(Saved data entries)

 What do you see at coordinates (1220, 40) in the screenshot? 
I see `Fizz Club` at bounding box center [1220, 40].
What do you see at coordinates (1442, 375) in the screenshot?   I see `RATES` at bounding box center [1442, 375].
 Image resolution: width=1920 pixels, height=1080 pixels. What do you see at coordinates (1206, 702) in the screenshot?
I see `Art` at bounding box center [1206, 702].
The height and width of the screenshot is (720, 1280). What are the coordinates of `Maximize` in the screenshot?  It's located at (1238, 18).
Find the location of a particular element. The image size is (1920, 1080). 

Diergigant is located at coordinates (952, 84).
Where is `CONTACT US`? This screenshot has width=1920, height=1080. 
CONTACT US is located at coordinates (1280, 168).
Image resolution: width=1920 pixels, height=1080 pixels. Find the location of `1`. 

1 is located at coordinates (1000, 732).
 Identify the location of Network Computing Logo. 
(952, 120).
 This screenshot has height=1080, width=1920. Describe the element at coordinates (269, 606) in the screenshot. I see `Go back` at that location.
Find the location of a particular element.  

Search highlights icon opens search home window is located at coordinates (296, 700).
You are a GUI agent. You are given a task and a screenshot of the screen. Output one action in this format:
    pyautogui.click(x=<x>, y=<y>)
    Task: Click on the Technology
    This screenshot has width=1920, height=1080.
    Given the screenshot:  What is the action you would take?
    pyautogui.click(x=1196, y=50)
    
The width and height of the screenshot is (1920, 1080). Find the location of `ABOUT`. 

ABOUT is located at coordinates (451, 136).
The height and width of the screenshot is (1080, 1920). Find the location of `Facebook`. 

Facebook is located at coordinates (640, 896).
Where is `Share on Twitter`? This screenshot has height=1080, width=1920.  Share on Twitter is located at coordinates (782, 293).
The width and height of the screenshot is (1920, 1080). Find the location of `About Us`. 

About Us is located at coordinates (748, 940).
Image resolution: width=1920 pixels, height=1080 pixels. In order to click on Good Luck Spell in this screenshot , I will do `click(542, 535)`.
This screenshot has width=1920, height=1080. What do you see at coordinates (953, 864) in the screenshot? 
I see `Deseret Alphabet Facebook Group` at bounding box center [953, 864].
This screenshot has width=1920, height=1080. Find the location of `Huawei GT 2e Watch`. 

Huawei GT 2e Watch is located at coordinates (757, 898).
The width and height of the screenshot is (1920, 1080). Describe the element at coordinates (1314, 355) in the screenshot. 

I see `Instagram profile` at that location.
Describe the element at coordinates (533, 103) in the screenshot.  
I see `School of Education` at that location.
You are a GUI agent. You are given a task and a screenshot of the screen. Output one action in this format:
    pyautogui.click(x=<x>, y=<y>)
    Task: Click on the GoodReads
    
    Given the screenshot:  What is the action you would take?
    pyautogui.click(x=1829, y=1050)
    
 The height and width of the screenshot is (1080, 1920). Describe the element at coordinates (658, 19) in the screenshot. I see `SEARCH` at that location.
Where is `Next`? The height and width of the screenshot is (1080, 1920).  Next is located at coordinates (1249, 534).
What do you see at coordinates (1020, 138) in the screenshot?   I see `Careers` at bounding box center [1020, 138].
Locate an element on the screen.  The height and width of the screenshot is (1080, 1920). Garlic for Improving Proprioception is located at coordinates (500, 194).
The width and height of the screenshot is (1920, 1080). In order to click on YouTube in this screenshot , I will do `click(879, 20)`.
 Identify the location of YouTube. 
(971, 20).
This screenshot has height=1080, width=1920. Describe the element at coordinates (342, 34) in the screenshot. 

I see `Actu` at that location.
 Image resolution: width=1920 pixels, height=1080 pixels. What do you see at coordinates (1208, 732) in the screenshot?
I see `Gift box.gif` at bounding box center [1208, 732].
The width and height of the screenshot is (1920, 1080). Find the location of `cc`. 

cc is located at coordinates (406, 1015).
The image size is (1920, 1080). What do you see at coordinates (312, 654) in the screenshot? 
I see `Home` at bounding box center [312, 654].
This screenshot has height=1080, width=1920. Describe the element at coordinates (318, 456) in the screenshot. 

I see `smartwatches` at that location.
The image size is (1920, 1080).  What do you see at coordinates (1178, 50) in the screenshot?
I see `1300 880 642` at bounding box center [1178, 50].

▸ Exercise aim
Retype all of the saved data entries above exactly as they appear, line for line.

▸ Exercise result
 What do you see at coordinates (1220, 40) in the screenshot? 
I see `Fizz Club` at bounding box center [1220, 40].
What do you see at coordinates (1442, 375) in the screenshot?   I see `RATES` at bounding box center [1442, 375].
 Image resolution: width=1920 pixels, height=1080 pixels. What do you see at coordinates (1206, 702) in the screenshot?
I see `Art` at bounding box center [1206, 702].
The height and width of the screenshot is (720, 1280). What are the coordinates of `Maximize` in the screenshot?  It's located at (1238, 18).
Find the location of a particular element. The image size is (1920, 1080). 

Diergigant is located at coordinates (952, 84).
Where is `CONTACT US`? This screenshot has width=1920, height=1080. 
CONTACT US is located at coordinates (1280, 168).
Image resolution: width=1920 pixels, height=1080 pixels. Find the location of `1`. 

1 is located at coordinates (1000, 732).
 Identify the location of Network Computing Logo. 
(952, 120).
 This screenshot has height=1080, width=1920. Describe the element at coordinates (269, 606) in the screenshot. I see `Go back` at that location.
Find the location of a particular element.  

Search highlights icon opens search home window is located at coordinates (296, 700).
You are a GUI agent. You are given a task and a screenshot of the screen. Output one action in this format:
    pyautogui.click(x=<x>, y=<y>)
    Task: Click on the Technology
    This screenshot has width=1920, height=1080.
    Given the screenshot:  What is the action you would take?
    pyautogui.click(x=1196, y=50)
    
The width and height of the screenshot is (1920, 1080). Find the location of `ABOUT`. 

ABOUT is located at coordinates (451, 136).
The height and width of the screenshot is (1080, 1920). Find the location of `Facebook`. 

Facebook is located at coordinates (640, 896).
Where is `Share on Twitter`? This screenshot has height=1080, width=1920.  Share on Twitter is located at coordinates (782, 293).
The width and height of the screenshot is (1920, 1080). Find the location of `About Us`. 

About Us is located at coordinates (748, 940).
Image resolution: width=1920 pixels, height=1080 pixels. In order to click on Good Luck Spell in this screenshot , I will do `click(542, 535)`.
This screenshot has width=1920, height=1080. What do you see at coordinates (953, 864) in the screenshot? 
I see `Deseret Alphabet Facebook Group` at bounding box center [953, 864].
This screenshot has width=1920, height=1080. Find the location of `Huawei GT 2e Watch`. 

Huawei GT 2e Watch is located at coordinates (757, 898).
The width and height of the screenshot is (1920, 1080). Describe the element at coordinates (1314, 355) in the screenshot. 

I see `Instagram profile` at that location.
Describe the element at coordinates (533, 103) in the screenshot.  
I see `School of Education` at that location.
You are a GUI agent. You are given a task and a screenshot of the screen. Output one action in this format:
    pyautogui.click(x=<x>, y=<y>)
    Task: Click on the GoodReads
    
    Given the screenshot:  What is the action you would take?
    pyautogui.click(x=1829, y=1050)
    
 The height and width of the screenshot is (1080, 1920). Describe the element at coordinates (658, 19) in the screenshot. I see `SEARCH` at that location.
Where is `Next`? The height and width of the screenshot is (1080, 1920).  Next is located at coordinates (1249, 534).
What do you see at coordinates (1020, 138) in the screenshot?   I see `Careers` at bounding box center [1020, 138].
Locate an element on the screen.  The height and width of the screenshot is (1080, 1920). Garlic for Improving Proprioception is located at coordinates (500, 194).
The width and height of the screenshot is (1920, 1080). In order to click on YouTube in this screenshot , I will do `click(879, 20)`.
 Identify the location of YouTube. 
(971, 20).
This screenshot has height=1080, width=1920. Describe the element at coordinates (342, 34) in the screenshot. 

I see `Actu` at that location.
 Image resolution: width=1920 pixels, height=1080 pixels. What do you see at coordinates (1208, 732) in the screenshot?
I see `Gift box.gif` at bounding box center [1208, 732].
The width and height of the screenshot is (1920, 1080). Find the location of `cc`. 

cc is located at coordinates (406, 1015).
The image size is (1920, 1080). What do you see at coordinates (312, 654) in the screenshot? 
I see `Home` at bounding box center [312, 654].
This screenshot has height=1080, width=1920. Describe the element at coordinates (318, 456) in the screenshot. 

I see `smartwatches` at that location.
The image size is (1920, 1080).  What do you see at coordinates (1178, 50) in the screenshot?
I see `1300 880 642` at bounding box center [1178, 50].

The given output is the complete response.